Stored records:
'''
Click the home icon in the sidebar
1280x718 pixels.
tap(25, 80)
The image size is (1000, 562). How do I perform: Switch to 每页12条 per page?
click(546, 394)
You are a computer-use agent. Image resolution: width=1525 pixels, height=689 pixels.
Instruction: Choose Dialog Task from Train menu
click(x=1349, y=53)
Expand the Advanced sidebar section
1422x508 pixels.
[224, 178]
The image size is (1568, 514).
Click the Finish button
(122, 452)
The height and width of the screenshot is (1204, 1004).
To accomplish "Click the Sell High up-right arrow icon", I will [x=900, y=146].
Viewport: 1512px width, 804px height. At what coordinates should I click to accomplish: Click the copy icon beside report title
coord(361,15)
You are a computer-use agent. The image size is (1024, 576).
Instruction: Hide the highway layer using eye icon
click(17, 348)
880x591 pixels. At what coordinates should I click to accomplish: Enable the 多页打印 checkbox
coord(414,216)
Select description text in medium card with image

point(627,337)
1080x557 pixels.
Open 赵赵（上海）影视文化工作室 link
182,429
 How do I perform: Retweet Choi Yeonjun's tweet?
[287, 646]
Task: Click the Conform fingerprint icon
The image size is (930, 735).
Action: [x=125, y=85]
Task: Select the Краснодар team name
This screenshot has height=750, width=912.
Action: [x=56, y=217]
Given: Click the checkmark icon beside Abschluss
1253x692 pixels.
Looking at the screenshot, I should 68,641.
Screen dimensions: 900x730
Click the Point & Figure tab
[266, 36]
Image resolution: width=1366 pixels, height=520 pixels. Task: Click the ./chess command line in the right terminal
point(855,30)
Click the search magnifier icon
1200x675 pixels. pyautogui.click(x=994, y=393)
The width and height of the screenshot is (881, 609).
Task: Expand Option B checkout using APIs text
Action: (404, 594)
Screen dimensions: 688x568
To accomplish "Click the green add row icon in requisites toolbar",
'''
Exactly as written above, copy every line.

**Solved exercise:**
Click the home icon in the sidebar
1280x718 pixels.
tap(25, 80)
The image size is (1000, 562). How do I perform: Switch to 每页12条 per page?
click(546, 394)
You are a computer-use agent. Image resolution: width=1525 pixels, height=689 pixels.
Instruction: Choose Dialog Task from Train menu
click(x=1349, y=53)
Expand the Advanced sidebar section
1422x508 pixels.
[224, 178]
The image size is (1568, 514).
Click the Finish button
(122, 452)
The height and width of the screenshot is (1204, 1004).
To accomplish "Click the Sell High up-right arrow icon", I will [x=900, y=146].
Viewport: 1512px width, 804px height. At what coordinates should I click to accomplish: Click the copy icon beside report title
coord(361,15)
You are a computer-use agent. The image size is (1024, 576).
Instruction: Hide the highway layer using eye icon
click(17, 348)
880x591 pixels. At what coordinates should I click to accomplish: Enable the 多页打印 checkbox
coord(414,216)
Select description text in medium card with image

point(627,337)
1080x557 pixels.
Open 赵赵（上海）影视文化工作室 link
182,429
 How do I perform: Retweet Choi Yeonjun's tweet?
[287, 646]
Task: Click the Conform fingerprint icon
The image size is (930, 735).
Action: [x=125, y=85]
Task: Select the Краснодар team name
This screenshot has height=750, width=912.
Action: [x=56, y=217]
Given: Click the checkmark icon beside Abschluss
1253x692 pixels.
Looking at the screenshot, I should 68,641.
Screen dimensions: 900x730
Click the Point & Figure tab
[266, 36]
Image resolution: width=1366 pixels, height=520 pixels. Task: Click the ./chess command line in the right terminal
point(855,30)
Click the search magnifier icon
1200x675 pixels. pyautogui.click(x=994, y=393)
The width and height of the screenshot is (881, 609).
Task: Expand Option B checkout using APIs text
Action: (404, 594)
Screen dimensions: 688x568
To accomplish "Click the green add row icon in requisites toolbar",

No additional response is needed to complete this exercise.